"L'enfance anime ce qu’il y a de plus intime en vous" : au Festival Lumière, Nicole Garcia retrace le fil de sa carrière au cinéma
Nicole Garcia est l’une des invitées d’honneur de cette 14e édition du Festival Lumière à Lyon. De Tavernier à Sautet, en passant par Miller, Deville ou Lelouch, l’actrice de 76 ans a tourné avec les plus grands réalisateurs, avant de passer de l’autre côté de la caméra. Un parcours riche qu'elle a partagé avec nous.
Il est 11h et la salle de cinéma du Pathé Bellecour à Lyon est déjà pleine. Si le public s’est déplacé ce lundi 17 octobre, c’est pour rencontrer la comédienne et réalisatrice Nicole Garcia. Comme Françoise et Dominique, deux pimpantes retraitées lyonnaises qui la suivent depuis longtemps.
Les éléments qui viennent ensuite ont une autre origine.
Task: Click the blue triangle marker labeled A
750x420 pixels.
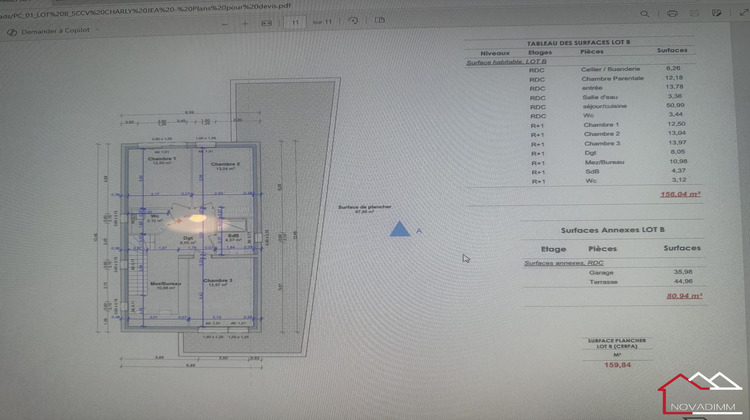Action: (400, 229)

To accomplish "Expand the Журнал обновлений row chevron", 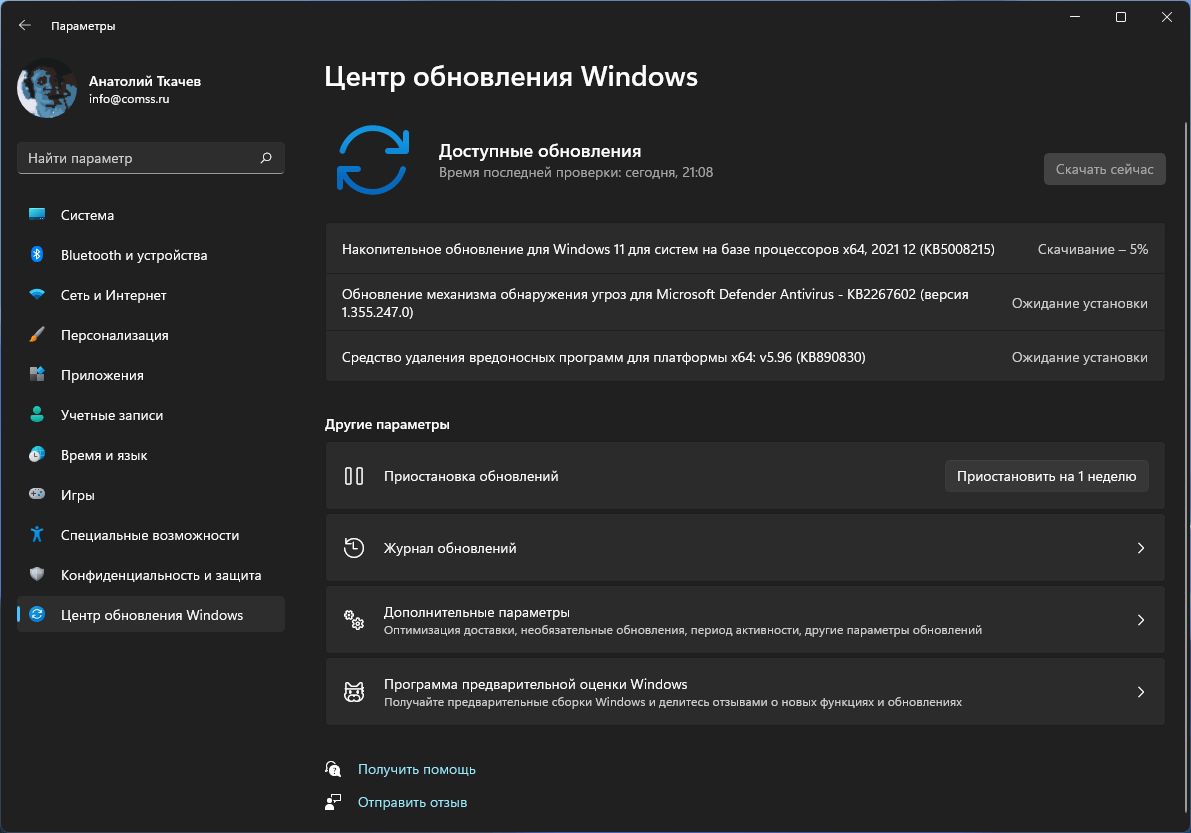I will [x=1140, y=548].
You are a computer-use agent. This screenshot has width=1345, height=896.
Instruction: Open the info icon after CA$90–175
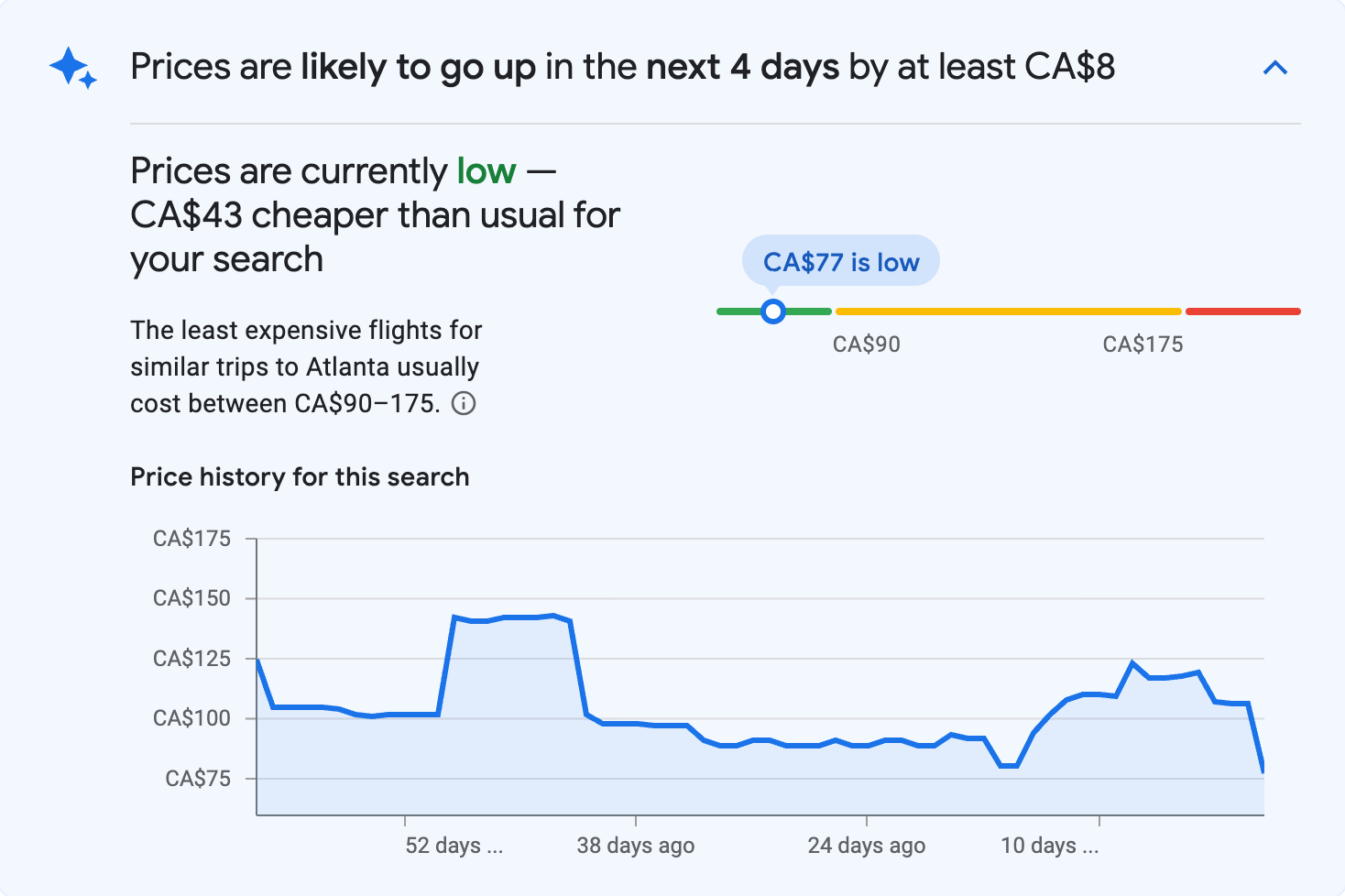coord(465,403)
Elles apprécient "sa discrétion, sa franchise et son engagement pour les femmes". Cette masterclass - ou "leçon de cinéma" - est l’occasion rêvée de la découvrir.
Après une présentation par le dynamique directeur de l’Institut Lumière Thierry Frémaux et une courte projection retraçant la carrière de la comédienne et réalisatrice, Nicole Garcia, tailleur noir et baskets, fait son entrée sous une cascade d’applaudissements.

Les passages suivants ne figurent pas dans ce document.